Yale University's Barry Nalebuff is an expert in business strategy and game theory, a successful author, and a regular columnist for Forbes.

He delivered a talk to the Yale Entrepreneurial Institute titled 'Why You Shouldn't be an Entrepreneur'. The short answer: most of them fail. He doesn't really want to deter all of his students, of course, but his talk takes a good, hard look at what a new entrepreneur should realistically expect.

Margaret Heffernan On Reinventing Yourself

Margaret Heffernan spent 13 years as an executive at the BBC before breaking out on her own.

Since then, she has been the CEO of five different companies and emerged as a successful author and an expert and commentator on business. She spoke to Cambridge University on the subjects of reinventing oneself, and the challenges that face women in business.

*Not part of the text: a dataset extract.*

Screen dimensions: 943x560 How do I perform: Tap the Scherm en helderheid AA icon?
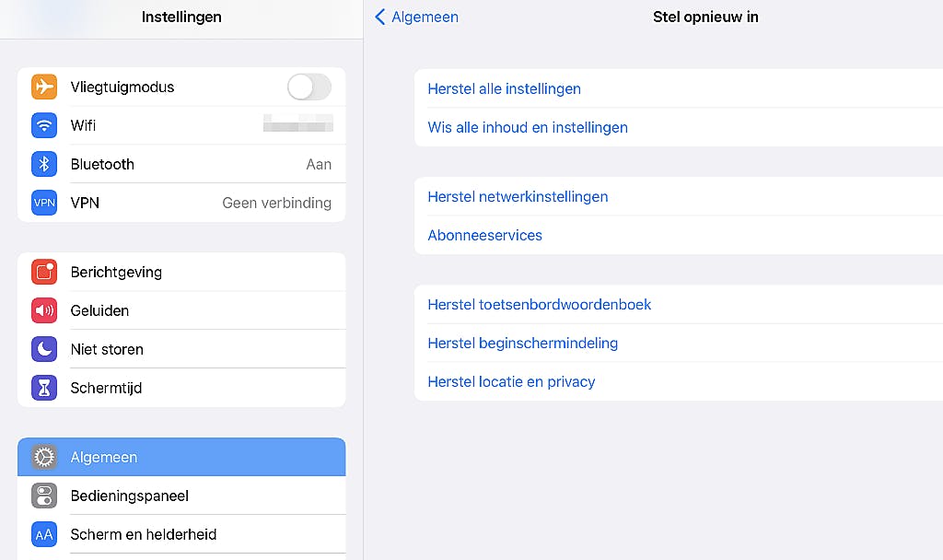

How Green Companies Should Approach Venture Capitalists

Dhiraj Malkani is a principal at Rockport Capital Partners, a leading cleantech venture capital firm.

He spoke to the Yale Entrepreneurial Institute on the green energy industry, and how entrepreneurs involved in green technologies should present themselves to financiers when the time comes.

The Founder Of Meebo Says You Should Avoid Early VC Money At All Costs

Seth Sternberg founded Meebo, a leading web-based instant messaging platform (who has given an interview with the Business Insider).

He spoke to Yale about the perils of venture capital. His advice: resist the temptation to cash in, and stay away from large investors for as long as possible. He considers a host of objections to this advice, and why he thinks they don't hold water.